The result was a kind of moral double counting, in which closing disparities promoted two separate values, whereas saving lives promoted just one. As phrased, equity and fairness sound like they are at odds with harm reduction: If vaccinating by age minimized deaths across all racial groups, but widened the gap between racial death rates, the principles seem to rule out that strategy, since it would increase racial disparities overall.

The Washington Free Beacon asked 13 members of the CDC advisory committee whether this was an accurate reading of its framework. Not a single one answered the question, though Kathy Kinlaw, the group's sole "ethics consultant," said she thought "mitigating health inequities" would "minimize harm—and maximize benefits—for all."

The CDC also expressed concern that vaccinating by age would amount to immoral—and potentially illegal—discrimination. The evidence its experts cited, however, arguably favored doing just that.

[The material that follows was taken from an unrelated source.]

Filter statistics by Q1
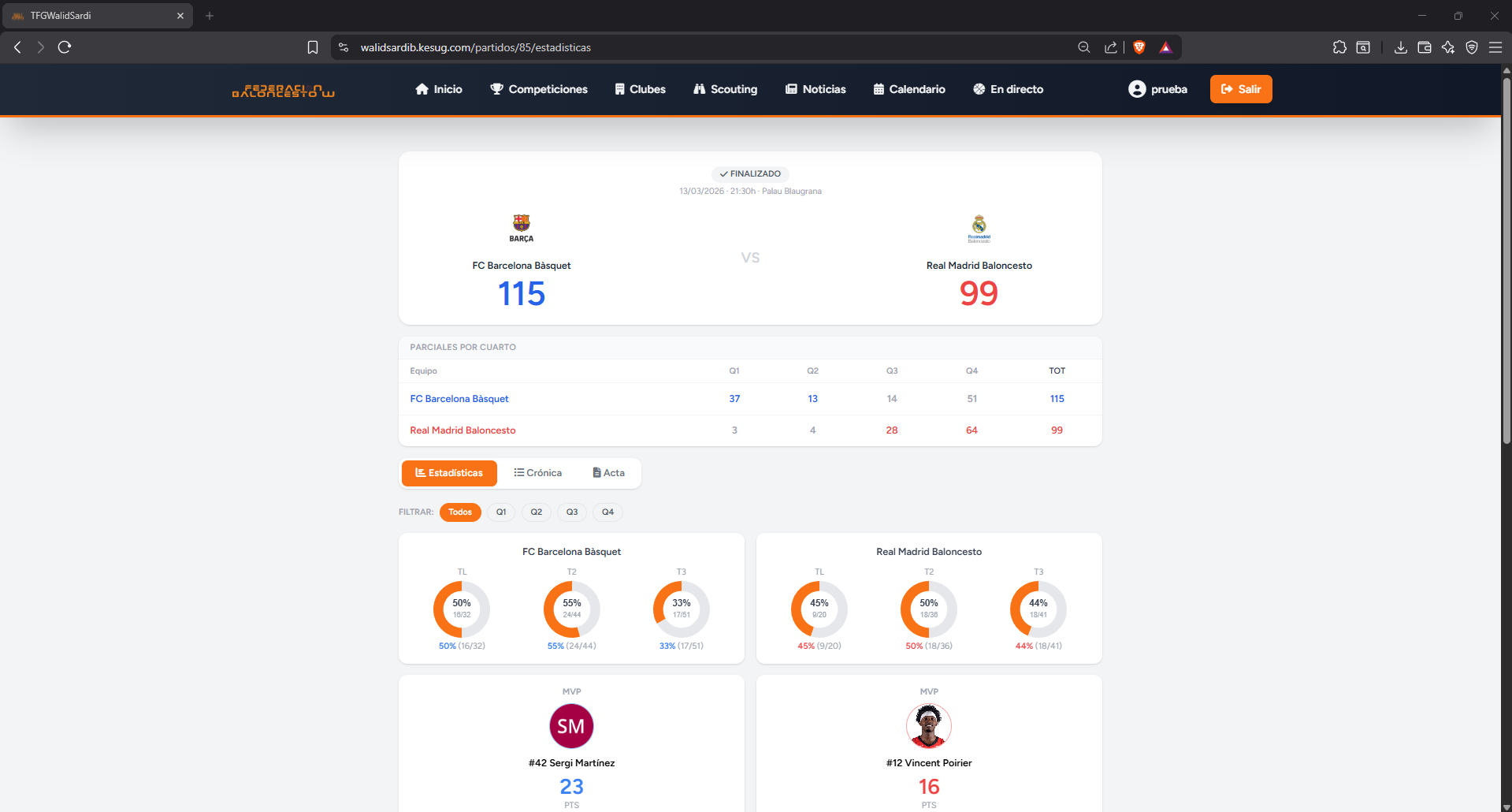 [x=500, y=512]
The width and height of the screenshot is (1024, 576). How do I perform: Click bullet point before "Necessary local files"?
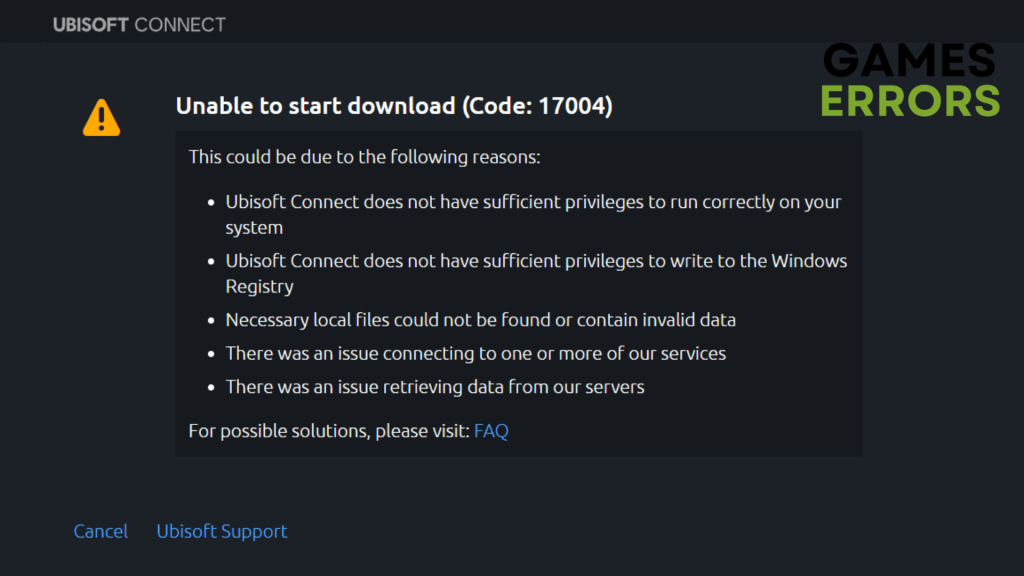tap(211, 321)

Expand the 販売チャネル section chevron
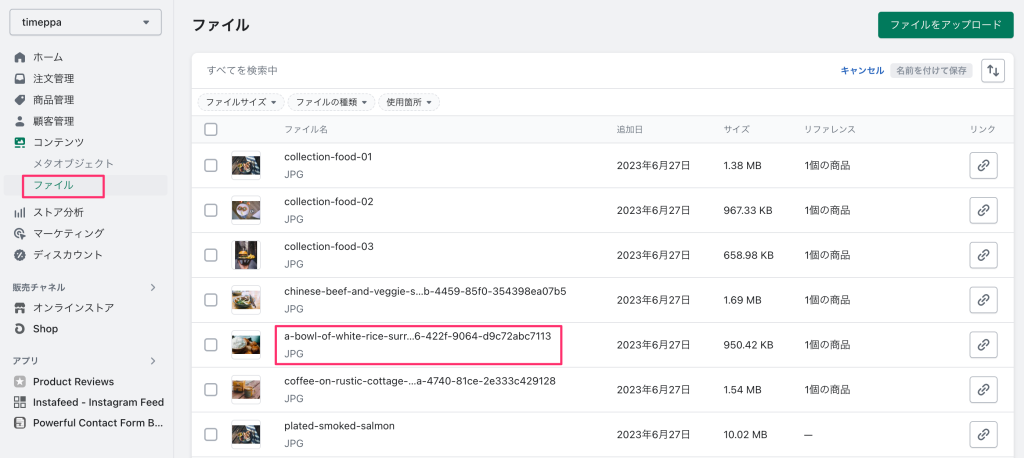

One graphic from Oliver's presentation, used to illustrate the trade-offs of prioritizing the elderly, cites a statement from the American Geriatric Society that "age should never be used to exclude someone from a standard of care, nor should age 'cut-offs' be used" to allocate scarce supplies. It also notes that the Health and Human Services Office for Civil Rights had objected to triaging ventilators by age at the start of the pandemic.

Slide 32 of Oliver's presentation, "Overview of Vaccine Equity and Prioritization Frameworks," September 22, 2020

The HHS office, however, was worried about triage plans that discriminated against the elderly, "such that older persons might automatically be deemed ineligible for life-saving care without any individualized assessment." The president of the American Geriatric Society concurred, saying that age-based criteria "disfavo[r] older adults regardless of their function and health relative to COVID-19."

The CDC committee thus took two statements that championed the interests of the elderly and used them to justify a plan that would disproportionately kill senior citizens—implying that age-conscious alternatives were discriminatory, even as the race-conscious plan passed with unanimous support at a subsequent meeting.

All of this—the exclusions, the contradictions, the moral redundancies—helped disguise the agenda that it justified, giving unscientific value judgments an air of scientific assuredness.

The backlash against those judgments hasn't contained the ideology that gave rise to them. Marcella Nunez-Smith, a co-chair of Joe Biden's COVID-19 advisory board, commended the experts at the CDC for "taking political interference out of the process" and for "their grounding in inequity." Like them, she seems not to have realized the irony.